Artículo 2.- (No hay proceso sin ley). (Nullum proceso sine lege). No podrá iniciarse proceso ni
tramitarse denuncia o querella, sino por actos u omisiones calificados como delitos o faltas por una ley
anterior. Sin ese presupuesto, es nulo lo actuado e induce responsabilidad del tribunal.
Artículo 3.- (Imperatividad). Los tribunales y los sujetos procesales no podrán variar las formas del
proceso, ni las de sus diligencias o incidencias.
Artículo 4.- (Juicio previo). Nadie podrá ser condenado, penado o sometido a medida de seguridad y
corrección, sino en sentencia firme, obtenida por un procedimiento llevado a cabo conforme a las
disposiciones de este Código y a las normas de la Constitución, con observancia estricta de las garantías
previstas para las personas y de las facultades y derechos del imputado o acusado.
La inobservancia de una regla de garantía establecida en favor del imputado no se podrá hacer
valer en su perjuicio.
Artículo 5.- (Fines del proceso). El proceso penal tiene por objeto la averiguación de un hecho señalado
como delito o falta y de las circunstancias en que pudo ser cometido; el establecimiento de la posible
participación del sindicado; el pronunciamiento de la sentencia respectiva, y la ejecución de la misma.

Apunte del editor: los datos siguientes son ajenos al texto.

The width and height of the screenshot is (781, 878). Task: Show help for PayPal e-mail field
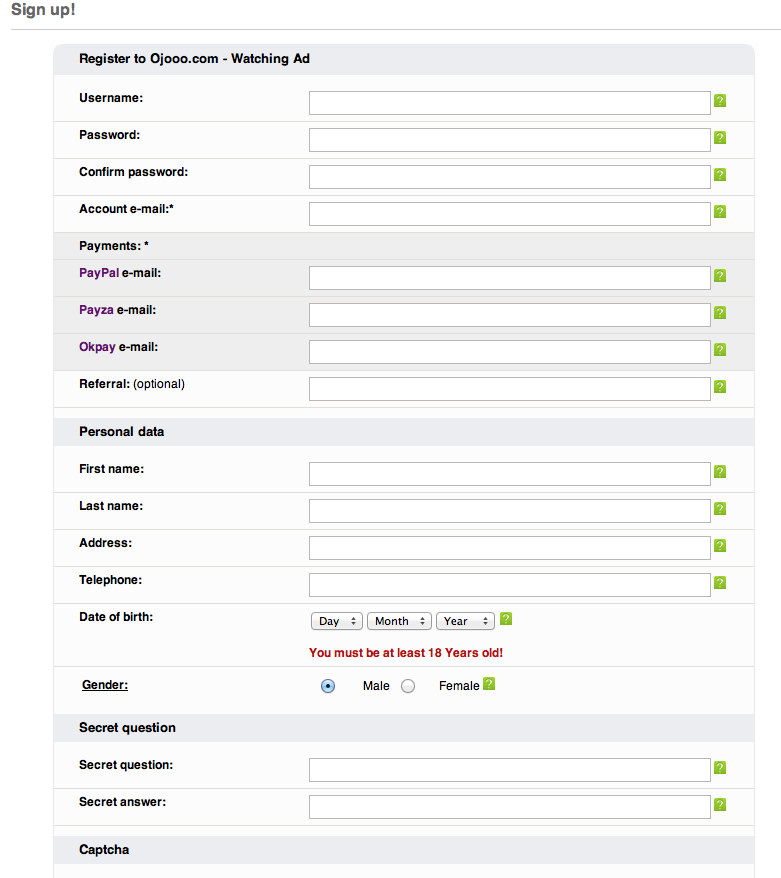[x=720, y=275]
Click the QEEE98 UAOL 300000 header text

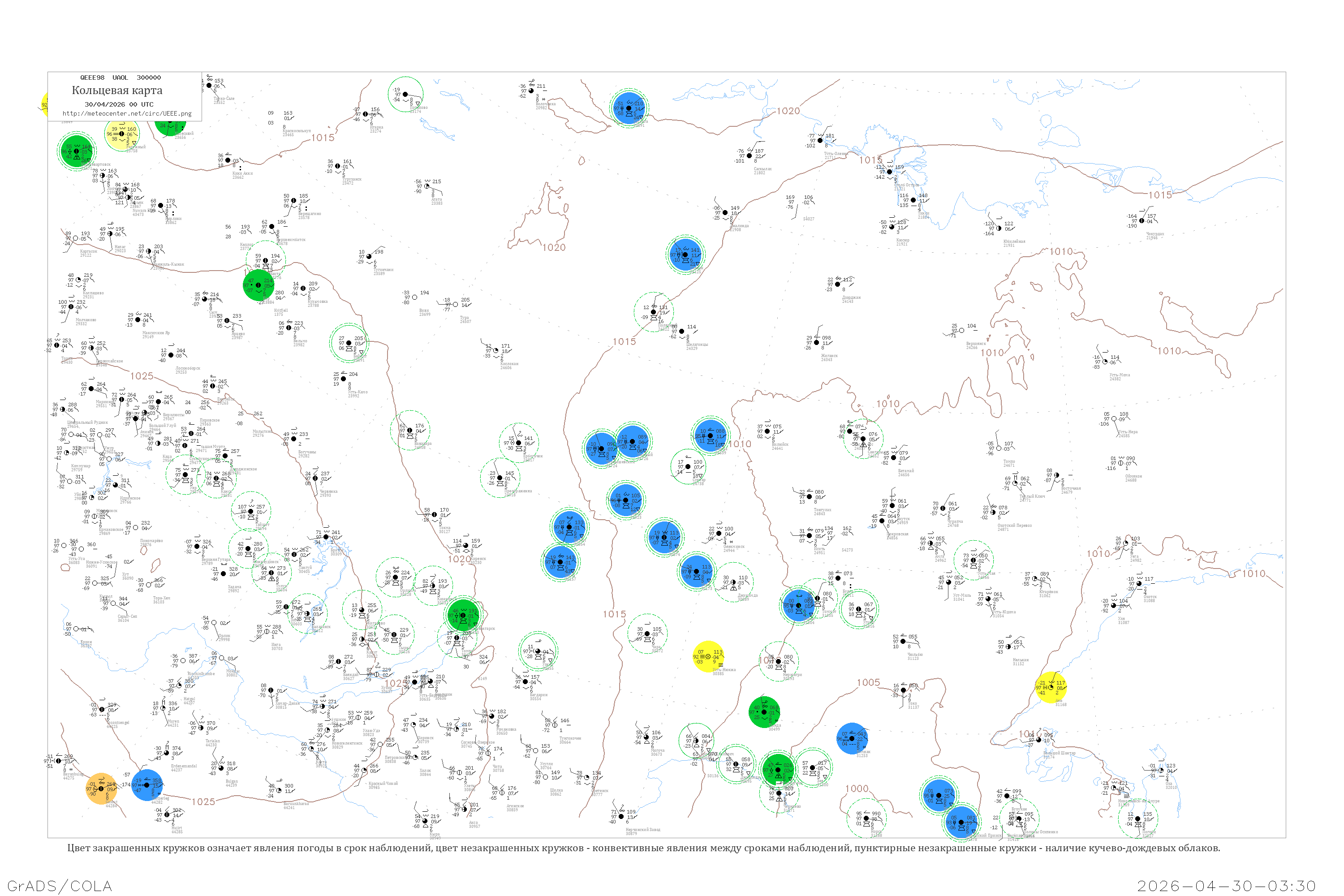coord(120,78)
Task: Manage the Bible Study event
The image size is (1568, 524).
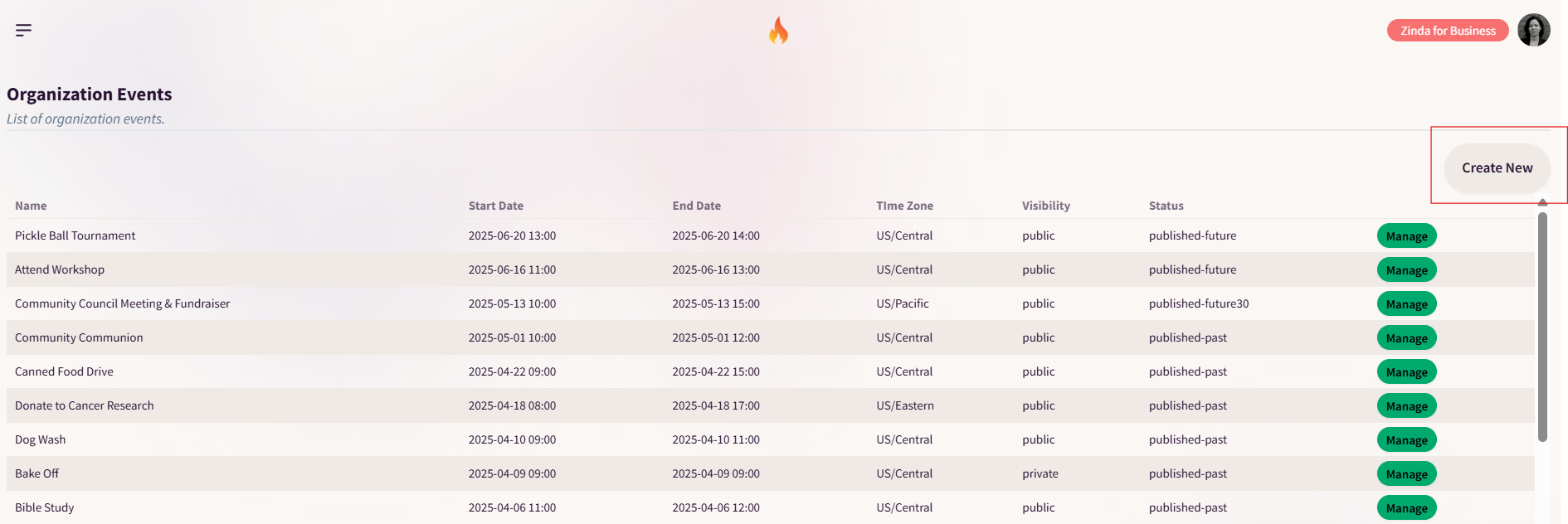Action: click(1406, 508)
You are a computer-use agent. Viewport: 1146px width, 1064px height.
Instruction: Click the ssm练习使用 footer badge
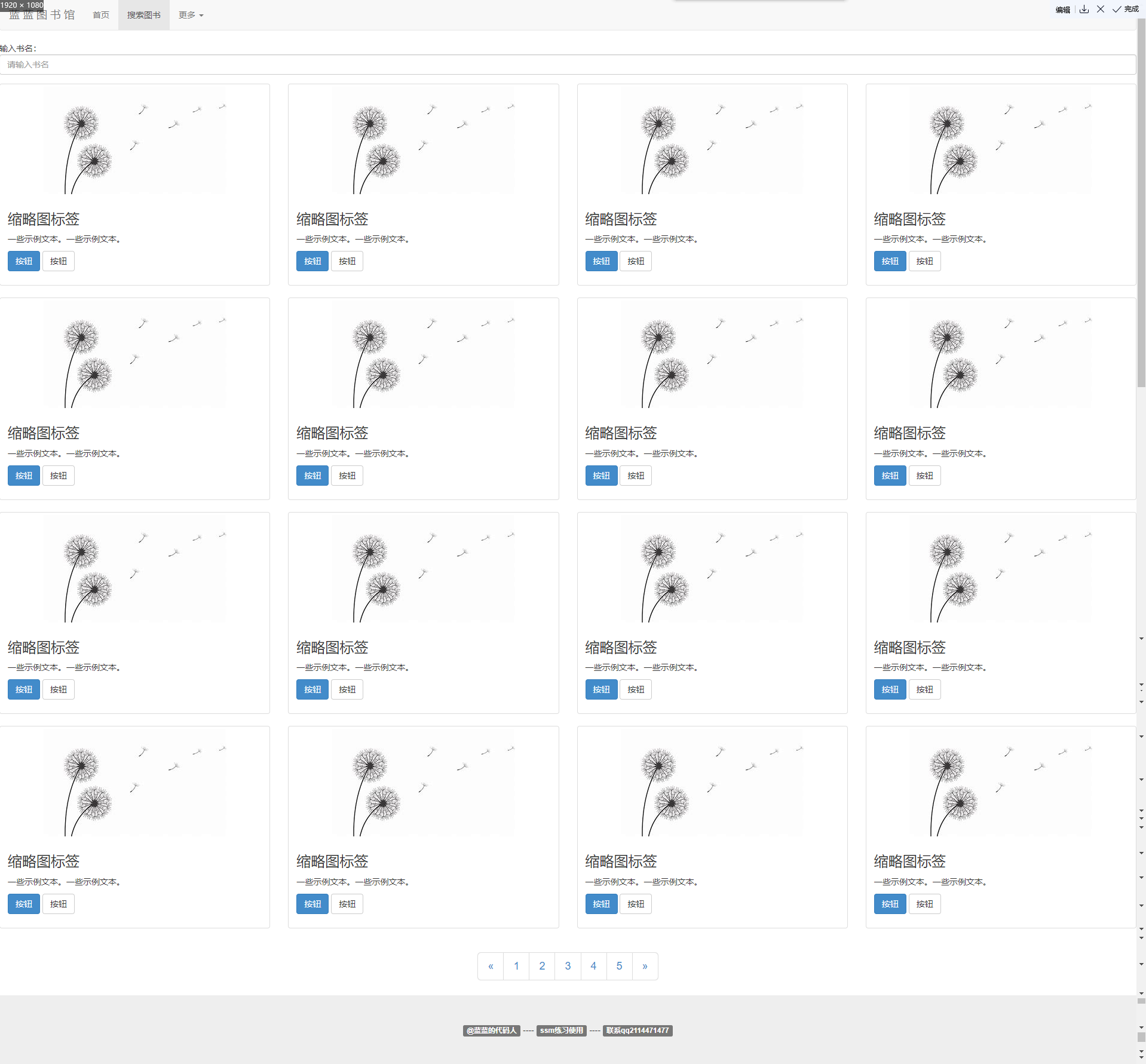561,1030
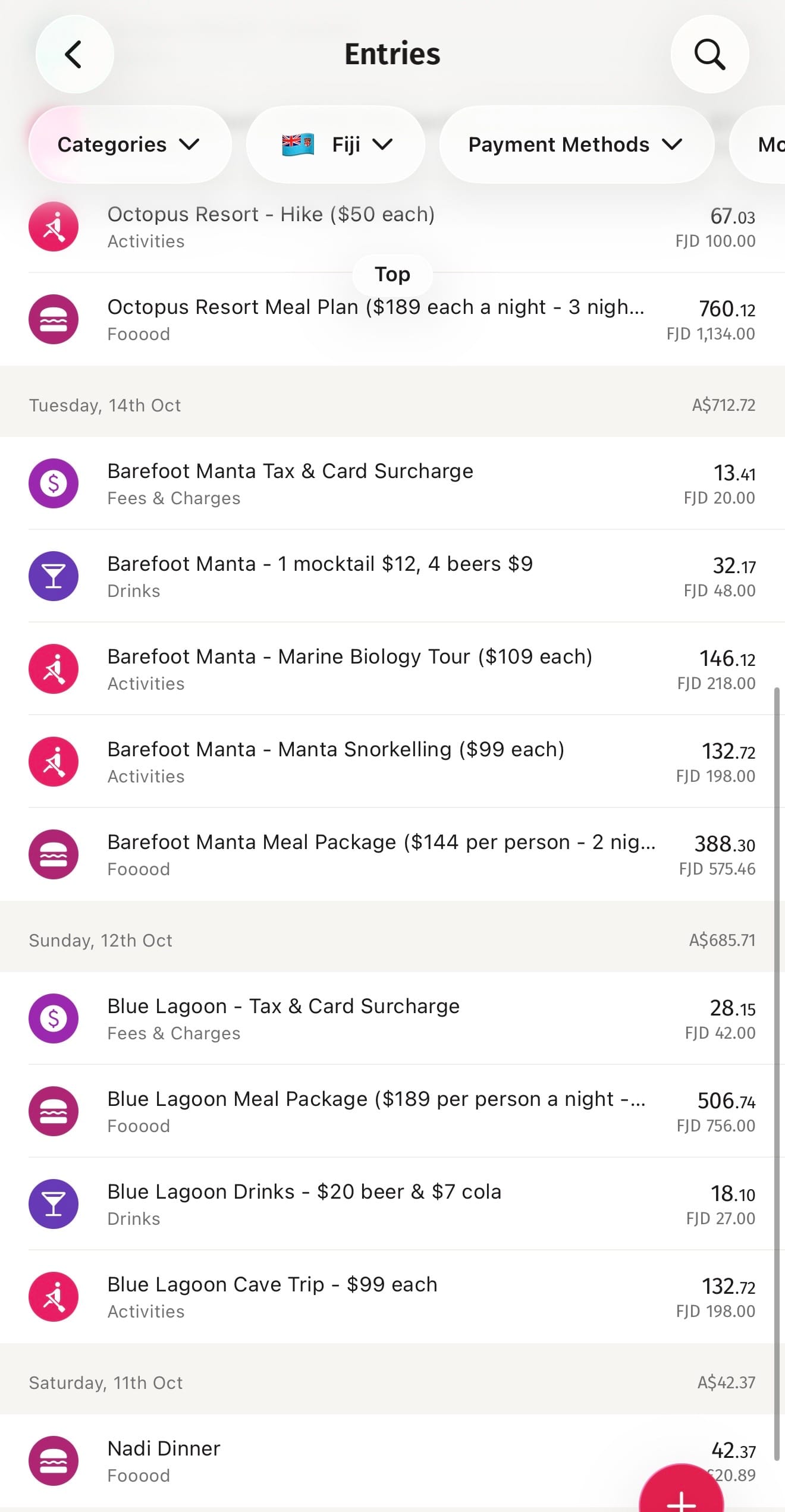Viewport: 785px width, 1512px height.
Task: Tap the Barefoot Manta Tax dollar icon
Action: tap(54, 483)
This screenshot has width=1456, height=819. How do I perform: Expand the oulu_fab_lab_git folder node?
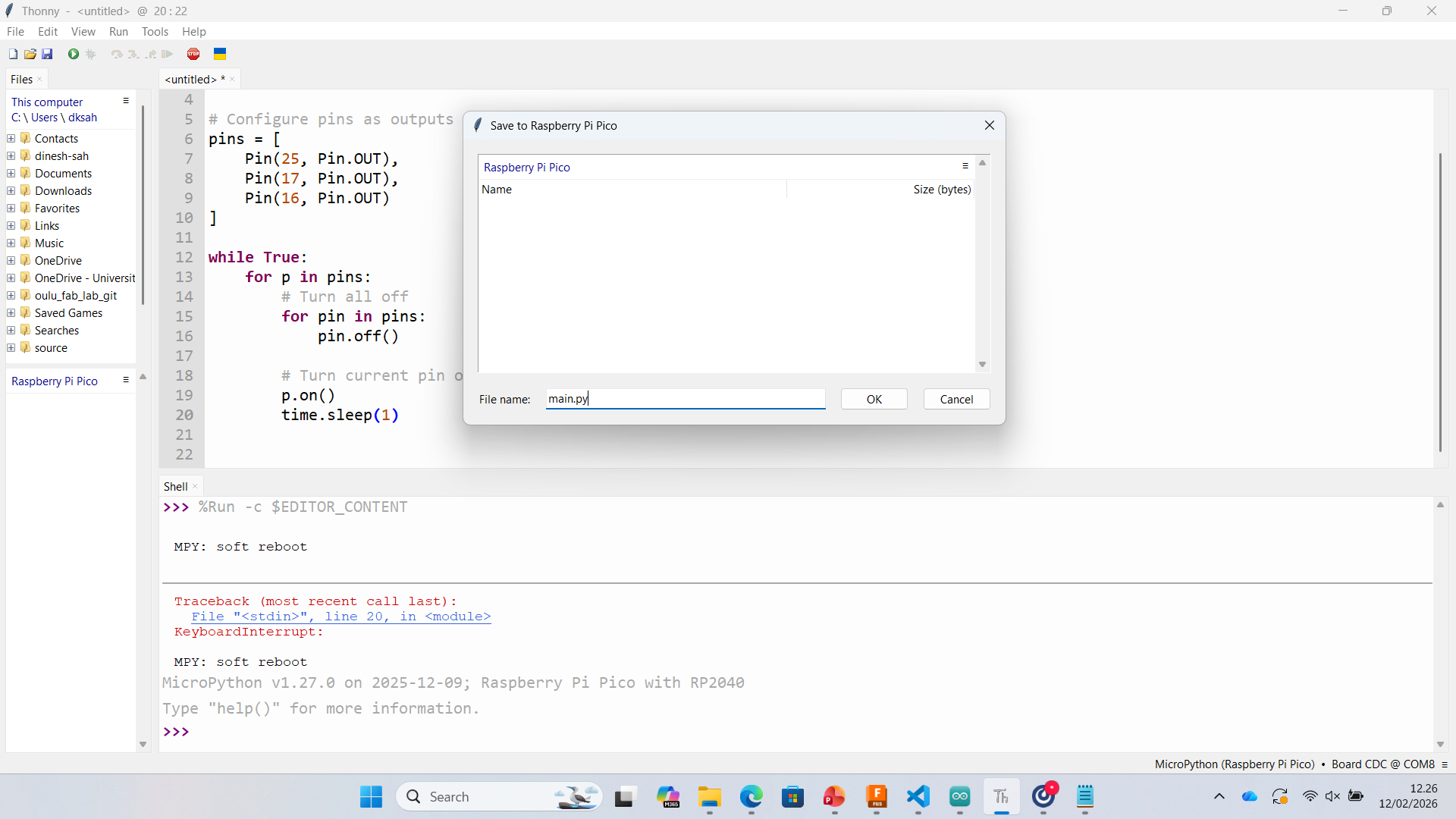click(11, 296)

Artículo 6.- (Posterioridad del proceso). Sólo después del cometido un hecho punible se iniciará
proceso por el mismo.
Artículo 7.- (Independencia e imparcialidad). El juzgamiento y decisión de las causas penales se
llevará a cabo por jueces imparciales e independientes, sólo sometidos a la Constitución y a la ley.
La ejecución penal estará a cargo de los jueces de ejecución.
Por ningún motivo las restantes autoridades del Estado podrán arrogarse el juzgamiento de
causas pendientes o la reapertura de las ya terminadas por decisión firme.